Insomma, secondo Carli la priorità non era lo sviluppo economico; anzi, troppo sviluppo consentiva ai lavoratori di approfittarne per allargarsi ed avanzare pretese, facendo saltare le gerarchie sociali, dove il rango è indicato dal reddito. I poveri ci devono essere per forza, altrimenti si creerebbe una sgradevole sensazione di uguaglianza. La Banca d’Italia è l’ente assistenziale per creditori, perciò Carli indicava la priorità di tutelare la lobby dei creditori (le “aziende di credito”, alias le banche), quindi occorreva evitare il rischio di svalutazioni della lira con l’eccessivo acquisto di materie prime, anche a costo di comprimere la domanda interna e di sacrificare un po’ di industrie. Alla politica si intimava di adeguarsi; infatti negli anni successivi il segretario del Partito Repubblicano, Ugo la Malfa, si incaricò di rendere popolare l’espressione “politica dei redditi”, un eufemismo per dire “compressione dei salari”. Più di vent’anni prima del best seller “Donne che amano troppo”, Guido Carli aveva già scritto il grande libro-guida, la bibbia dell’Italietta: “operai che guadagnano troppo”.
La politica si adeguò immediatamente ai consigli di Carli. Nel 1964 avvenne una fuga di capitali all’estero, attratti da titoli con interessi più alti, a dimostrazione che i soldi seguono i soldi e non lo sviluppo economico. Niente di irreparabile, ma l’evento avverso divenne il pretesto per il primo grande esperimento di austerità, cioè il raffreddamento forzato dell’economia, ovviamente a partire dal Meridione, che da sempre funziona da valvola quando si vuole sgonfiare l’economia. I media sintetizzarono questi eventi con un appellativo di origine astrologica: “congiuntura”. Ma si seppe fare anche di meglio che semplici provvedimenti di austerità, infatti il 1964 fu l’anno del “Piano Solo”, il colpo di Stato allestito dal generale De Lorenzo e dal Presidente Segni.

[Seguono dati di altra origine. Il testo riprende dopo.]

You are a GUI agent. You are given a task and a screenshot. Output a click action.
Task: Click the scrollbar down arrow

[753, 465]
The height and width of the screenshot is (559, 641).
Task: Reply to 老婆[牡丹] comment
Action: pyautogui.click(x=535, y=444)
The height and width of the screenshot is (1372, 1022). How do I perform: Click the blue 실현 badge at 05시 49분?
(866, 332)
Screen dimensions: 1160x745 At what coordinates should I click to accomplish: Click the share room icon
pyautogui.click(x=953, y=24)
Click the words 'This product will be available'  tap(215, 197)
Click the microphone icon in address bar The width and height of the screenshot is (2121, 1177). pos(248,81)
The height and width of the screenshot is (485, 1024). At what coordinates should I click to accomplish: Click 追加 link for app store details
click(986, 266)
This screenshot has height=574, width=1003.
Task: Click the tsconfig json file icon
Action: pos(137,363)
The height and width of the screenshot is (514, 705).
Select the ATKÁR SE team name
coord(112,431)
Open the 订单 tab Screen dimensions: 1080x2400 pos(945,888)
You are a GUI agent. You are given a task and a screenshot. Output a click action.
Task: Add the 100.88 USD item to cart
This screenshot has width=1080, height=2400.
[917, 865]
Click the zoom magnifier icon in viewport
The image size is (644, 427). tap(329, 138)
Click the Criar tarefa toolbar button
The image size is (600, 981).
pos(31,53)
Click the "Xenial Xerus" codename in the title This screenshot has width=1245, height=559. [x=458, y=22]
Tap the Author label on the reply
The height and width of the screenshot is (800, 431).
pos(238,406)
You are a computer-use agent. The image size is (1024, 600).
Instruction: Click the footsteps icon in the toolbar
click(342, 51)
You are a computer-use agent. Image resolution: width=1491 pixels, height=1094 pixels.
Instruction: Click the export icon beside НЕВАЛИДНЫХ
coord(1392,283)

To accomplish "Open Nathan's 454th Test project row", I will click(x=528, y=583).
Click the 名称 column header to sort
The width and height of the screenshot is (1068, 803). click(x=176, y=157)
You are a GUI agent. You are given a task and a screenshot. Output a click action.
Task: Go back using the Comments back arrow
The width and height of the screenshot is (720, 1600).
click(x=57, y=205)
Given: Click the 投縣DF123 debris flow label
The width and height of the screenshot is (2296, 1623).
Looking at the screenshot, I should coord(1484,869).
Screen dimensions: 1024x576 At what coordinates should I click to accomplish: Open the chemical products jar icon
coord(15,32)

Il golpe si fermò a metà, ma ottenne ugualmente l’effetto intimidatorio; infatti il Partito Socialista, da poco entrato nell’area di governo, si affrettò, quasi al completo, a sottomettersi al Carli-pensiero; con l’unica eccezione dell’ultimo dei grandi sindacalisti, Giacomo Brodolini. Un giornale che aveva denunciato il golpe, “l’Espresso”, fece addirittura ammenda, ospitando articoli che Carli firmava con lo pseudonimo di Bancor.
Secondo alcune ricostruzioni giornalistiche, il “Piano Solo” avrebbe inaugurato la “Strategia della Tensione”, che poi sarebbe letteralmente esplosa cinque anni dopo a Piazza Fontana. In effetti non era “Strategia della Tensione”, ma “Politica dei Redditi”. Gli aumenti salariali ostacolano la riproduzione delle gerarchie sociali, perciò i salari vanno contenuti con ogni mezzo, anche con i colpi di Stato e con le bombe. Un sistema che ha come ragione sociale la disuguaglianza percepirà ogni rivendicazione salariale come un atto sovversivo, e come tale lo tratterà. Lo stesso Carli, in un dibattito televisivo, sbatté questa verità in faccia al segretario della UIL, Giorgio Benvenuto, facendolo quasi scoppiare in lacrime. Coloro che oggi si atteggiano ad amici del salario potranno reggere il ruolo finché l’avversario è la Meloni; ma quando bisognerà vedersela con le Procure, l’illusione crollerà.